Michael-Paul Schallmo, Ph.D. - US grants

? DESCRIPTION (provided by applicant): The context in which a stimulus appears can have a profound effect on how it is perceived and processed by the human brain. For example, the neural response to a visual stimulus is often suppressed when seen in a cluttered background. This effect is termed surround suppression, and its magnitude depends on the similarity of visual features between the center and surrounding stimuli. It is not yet clear what neural mechanism(s) underlie this effect, or how they may be divided in to separate processing stages. It is also not clear how differences in the spatial and functional properties of different suppression mechanisms might give rise to the various forms of spatial context effects observed in human vision. Using psychophysics, functional MRI, and electroencephalography, this project seeks to define three distinct mechanisms that contribute to surround suppression, each with different functional properties. A range of different stimulus and optical display configurations will be used to separately quantify the perceptual and neural response during short-range, mid- range, and long-range suppression. This will provide insight into the neural underpinnings of spatial context effects that play an important role in a number of visual processes including edge detection and figure-ground segmentation. Differentiating these mechanisms may also elucidate contextual processing strategies conserved across many brain systems, and how such processes may become disrupted in clinical conditions such as schizophrenia, autism spectrum disorder, and amblyopia.

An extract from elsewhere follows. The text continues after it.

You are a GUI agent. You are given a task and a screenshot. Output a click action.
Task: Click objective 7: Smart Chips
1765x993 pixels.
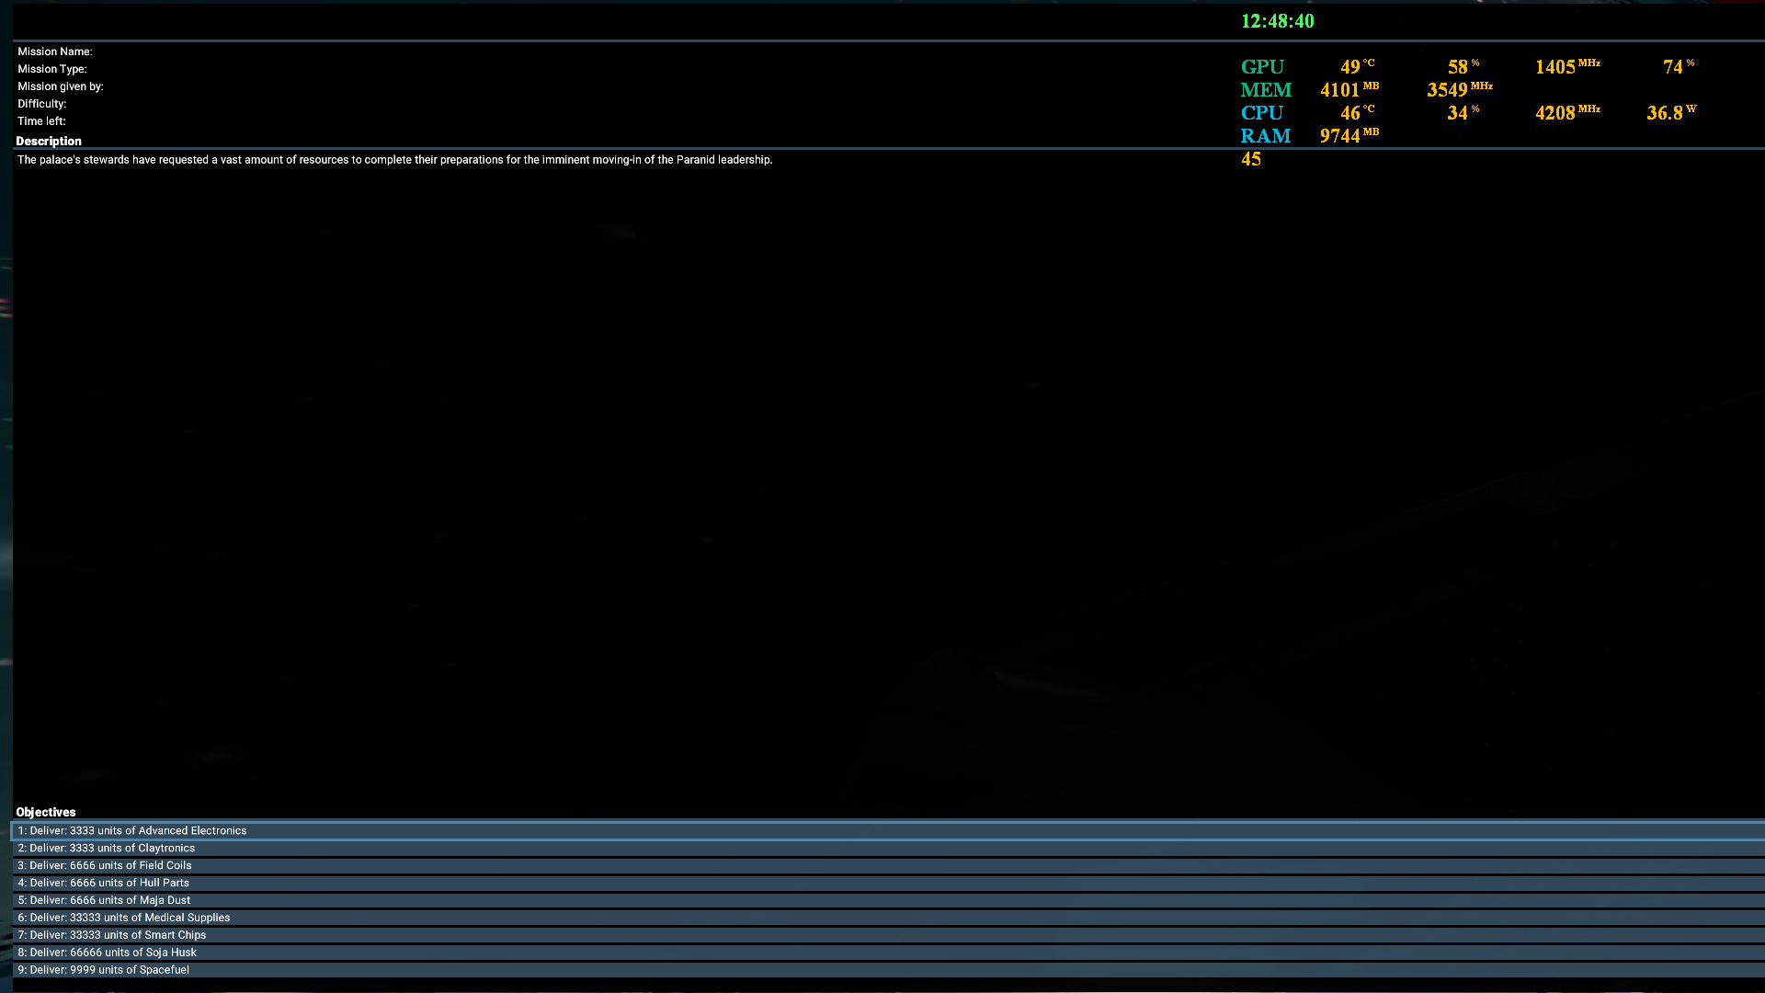[x=112, y=935]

Abstract Psychosis is a serious mental disorder involving disruptions in neural processing that are poorly understood. In addition to disrupted cognition, abnormal sensory processing is also found in psychosis, including distorted perception and hallucinations. This proposal will apply tools from visual neuroscience in order to gain insight into the neural basis of abnormal visual perception in psychosis. Because visual neural circuits are well- understood in animal models, we will be able to test a very specific hypothesis about the nature of visual circuit disruptions in psychosis; that this disorder is associated with abnormally weak early visual gain control. Gain control is a neural process that prevents responses to strong visual stimuli from becoming too large. It is known that in psychosis, some visual illusions are perceived as weaker than in healthy adults due to abnormally weak gain control. We will use a visual paradigm designed to tap into particular neural circuits in combination with EEG, in order to pinpoint the neural basis of this visual abnormality. In addition, we will acquire longitudinal measures of visual gain control and psychosis symptoms, in order to test the hypothesis that weaker gain control is associated with clinical deterioration. Finally, using functional MR spectroscopy, we will examine the role of glutamate in occipital cortex during visual processing in psychosis. This work will elucidate the pathophysiological mechanisms of psychosis, thereby facilitating the development of more precisely targeted, etiologically-based treatments.